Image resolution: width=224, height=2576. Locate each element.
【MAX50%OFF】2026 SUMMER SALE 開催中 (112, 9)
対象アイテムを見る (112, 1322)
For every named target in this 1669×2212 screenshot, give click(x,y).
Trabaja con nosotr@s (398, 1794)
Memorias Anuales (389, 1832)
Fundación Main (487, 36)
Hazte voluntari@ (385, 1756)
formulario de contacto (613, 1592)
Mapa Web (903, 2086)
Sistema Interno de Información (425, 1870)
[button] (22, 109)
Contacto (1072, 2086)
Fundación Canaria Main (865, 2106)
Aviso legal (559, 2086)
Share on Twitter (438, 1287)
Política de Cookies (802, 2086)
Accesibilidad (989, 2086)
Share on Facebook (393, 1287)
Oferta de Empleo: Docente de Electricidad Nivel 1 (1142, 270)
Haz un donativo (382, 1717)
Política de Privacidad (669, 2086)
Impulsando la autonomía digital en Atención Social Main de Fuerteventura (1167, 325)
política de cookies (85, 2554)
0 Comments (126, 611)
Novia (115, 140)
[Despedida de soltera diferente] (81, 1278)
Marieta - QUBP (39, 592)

_WORK INSTRUCTIONS_
Starting at the line that contains "Share on Facebook (393, 1287)", write out every line through the end of the entries, exactly and with nothing added.

_RESULT OF THIS TASK_
Share on Facebook (393, 1287)
Oferta de Empleo: Docente de Electricidad Nivel 1 (1142, 270)
Haz un donativo (382, 1717)
Política de Privacidad (669, 2086)
Impulsando la autonomía digital en Atención Social Main de Fuerteventura (1167, 325)
política de cookies (85, 2554)
0 Comments (126, 611)
Novia (115, 140)
[Despedida de soltera diferente] (81, 1278)
Marieta - QUBP (39, 592)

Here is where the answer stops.